Saltar al contenido principalSaltar al pie de página

Opinión | Tribuna

La única alternativa al agotamiento del orden mundial

Un hecho reciente, ejecutado con frialdad técnica y sin dramatismo visible, ha revelado más sobre el estado del mundo que muchos discursos diplomáticos. La detención de un jefe de Estado y su traslado forzoso fuera de su país no es solo un episodio político: es un síntoma. Un síntoma de que el sistema internacional ya no logra resolver las crisis sin vulnerar sus propias reglas.

El problema no es la falta de normas, sino su aplicación selectiva. El derecho internacional fue concebido para limitar el poder de los más fuertes, no para ser ignorado cuando deja de resultar conveniente. Cuando la fuerza sustituye al derecho, el orden global pierde coherencia, previsibilidad y legitimidad, y se vuelve especialmente peligroso para los pueblos más frágiles.

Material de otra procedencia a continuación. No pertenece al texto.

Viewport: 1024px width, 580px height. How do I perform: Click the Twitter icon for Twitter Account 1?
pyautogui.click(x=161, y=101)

No se trata de defender regímenes autoritarios ni de relativizar abusos internos. Las violaciones de derechos deben denunciarse sin ambigüedad. Pero el método importa. La historia demuestra que imponer soluciones rápidas suele generar inestabilidad duradera. La prisa, disfrazada de eficacia, acostumbra a producir ruinas políticas difíciles de reparar.

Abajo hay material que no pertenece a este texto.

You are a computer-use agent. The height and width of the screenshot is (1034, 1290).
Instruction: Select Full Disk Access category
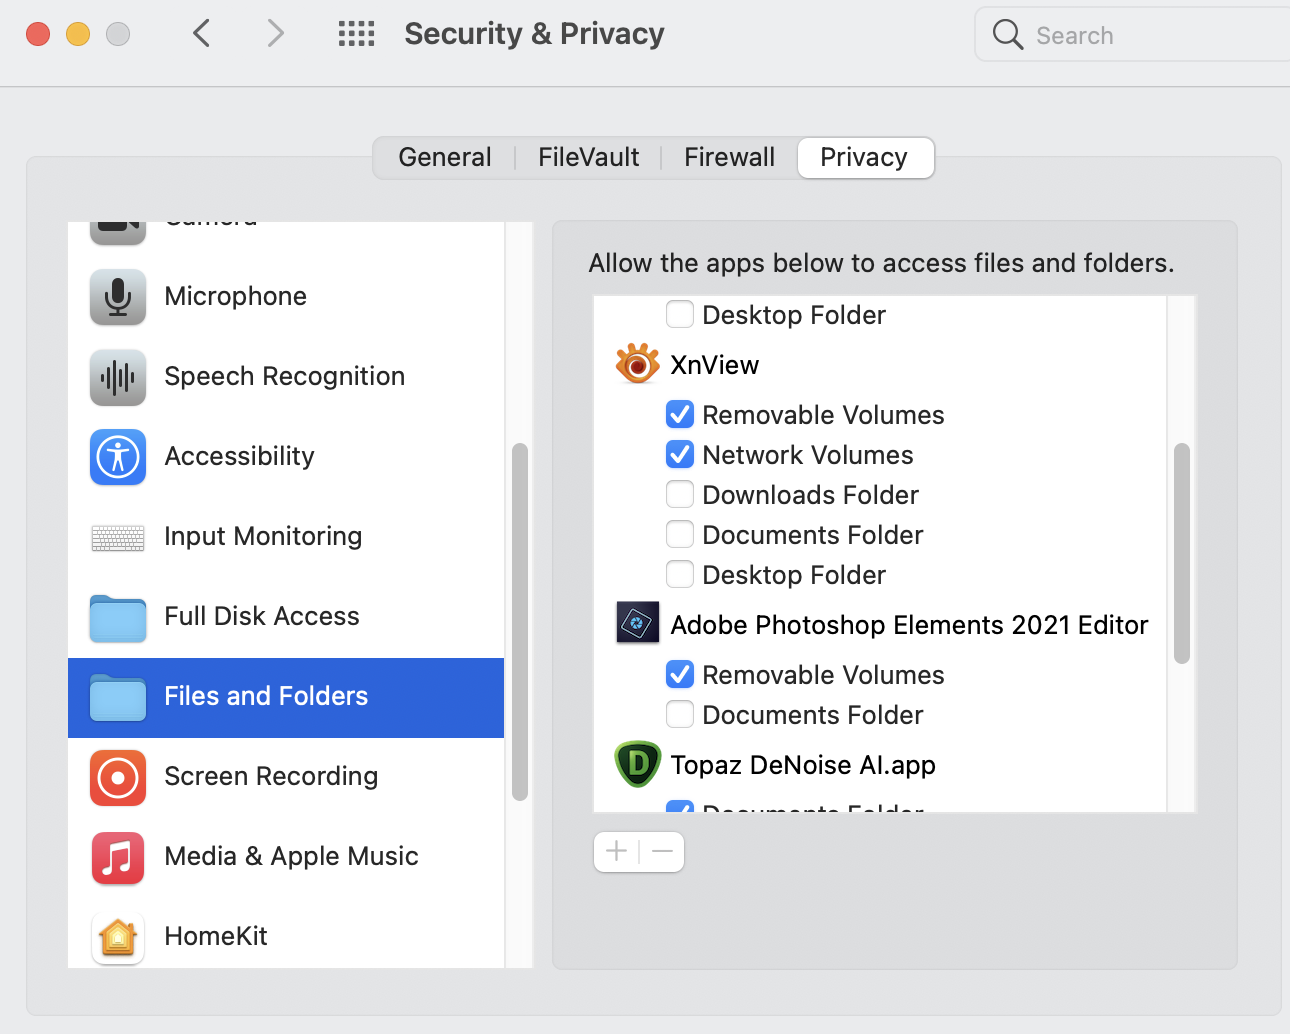[261, 616]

A menudo se invoca 1939 como advertencia. Sin embargo, el error actual no es la ingenuidad, sino el cálculo frío. Hoy existen instituciones multilaterales, tratados, tribunales y mecanismos de cooperación. El mundo no carece de estructuras; carece de voluntad para fortalecerlas y someter el poder a reglas compartidas.

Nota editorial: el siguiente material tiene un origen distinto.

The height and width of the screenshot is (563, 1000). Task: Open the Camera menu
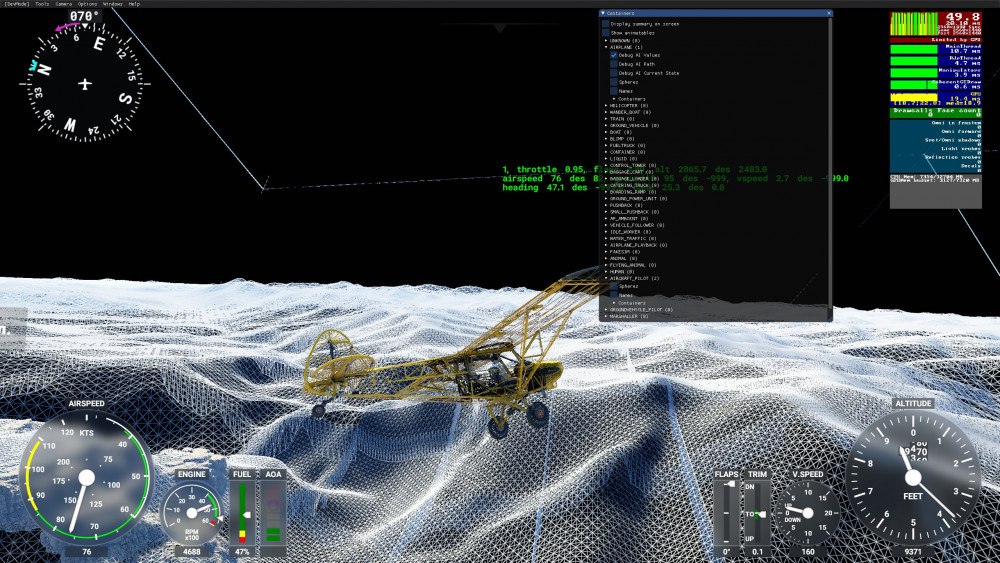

Ya en la primera mitad del siglo XX se advirtió que un sistema basado exclusivamente en soberanías nacionales absolutas no podía sostener la paz. En ese contexto se formuló una alternativa: una comunidad mundial en la que todos los Estados estuvieran representados, preservando su autonomía interna, pero cooperando dentro de un marco jurídico común.

Ese planteamiento no describía una autoridad central despótica, sino un modelo federativo global. Una estructura con una asamblea representativa encargada de legislar sobre asuntos comunes; un órgano ejecutivo responsable de aplicar esas decisiones bajo control legal; y un tribunal internacional con capacidad real para resolver disputas entre Estados. La clave era el equilibrio entre unidad y diversidad, no la concentración del poder.

El rechazo instintivo a la idea de una gobernanza global suele basarse en una proyección del presente: el temor a que unos pocos dominen al resto. Pero ese escenario ignora que tal sistema solo podría surgir tras un largo proceso de aprendizaje colectivo, cuando los propios gobiernos comprendan que la soberanía sin cooperación ya no protege, sino que expone.

Los grandes desafíos actuales: pandemias, crisis climática, migraciones masivas, inestabilidad financiera, atraviesan fronteras con total indiferencia. Pretender afrontarlos con respuestas aisladas no es realismo político; es una forma de negación.

La alternativa al desorden no es más imposición, sino más coordinación. No es una utopía. Es una necesidad histórica. Todas las grandes transformaciones comenzaron como ideas consideradas imposibles. Hoy, ante el evidente agotamiento del sistema vigente, avanzar hacia una gobernanza global justa y representativa no es idealismo: es responsabilidad.